Pneumologie 2022; 76(01): 64-65
DOI: 10.1055/a-1718-9635
DGP-News

Deutsche Gesellschaft für Pneumologie und Beatmungsmedizin e. V.

Außerklinische Intensivpflege wird neu aufgestellt

Verordnung des G-BA erschienen

Jährlich werden in Deutschland viele tausend Menschen außerhalb von Krankenhäusern intensivmedizinisch betreut. Für 2019 weisen Statistiken der Krankenkassen über 22 000 Fälle aus. Jährlich wird zudem bei über 1000 Menschen neu eine außerklinische invasive Beatmung eingeleitet.
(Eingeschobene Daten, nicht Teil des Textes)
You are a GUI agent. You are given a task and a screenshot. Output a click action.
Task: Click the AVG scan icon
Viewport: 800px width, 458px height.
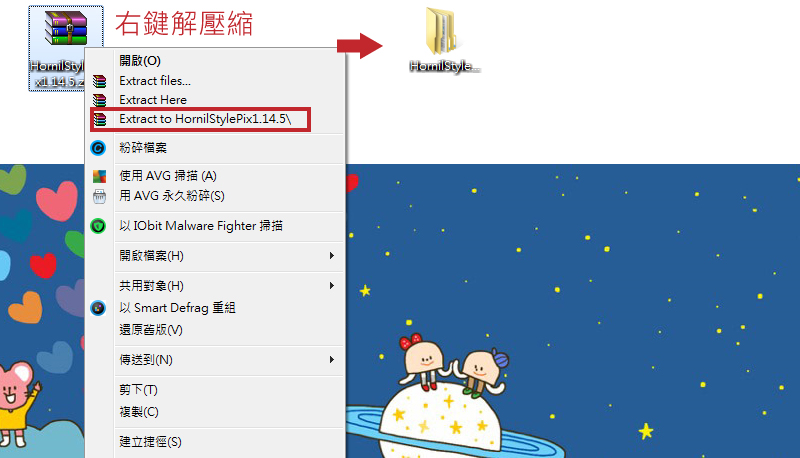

Die Deutsche Gesellschaft für Pneumologie und Beatmungsmedizin (DGP) hat sich bereits in der Vergangenheit insbesondere auch auf politischer Ebene für eine professionelle und qualitätsgestützte Versorgung der Betroffenen eingesetzt.

Hierbei steht für die DGP eine ethische und bedarfsgerechte Versorgung im Vordergrund, die sich nicht allein an der Gewinnmaximierung einzelner Anbieter orientieren darf. Ebenso ist eine optimale Verzahnung der Sektoren dringend gefordert, um Patienten mit außerklinischer Beatmung mit hoher Behandlungsqualität versorgen zu können, ohne die ökonomi-schen Grenzen des Systems zu sprengen.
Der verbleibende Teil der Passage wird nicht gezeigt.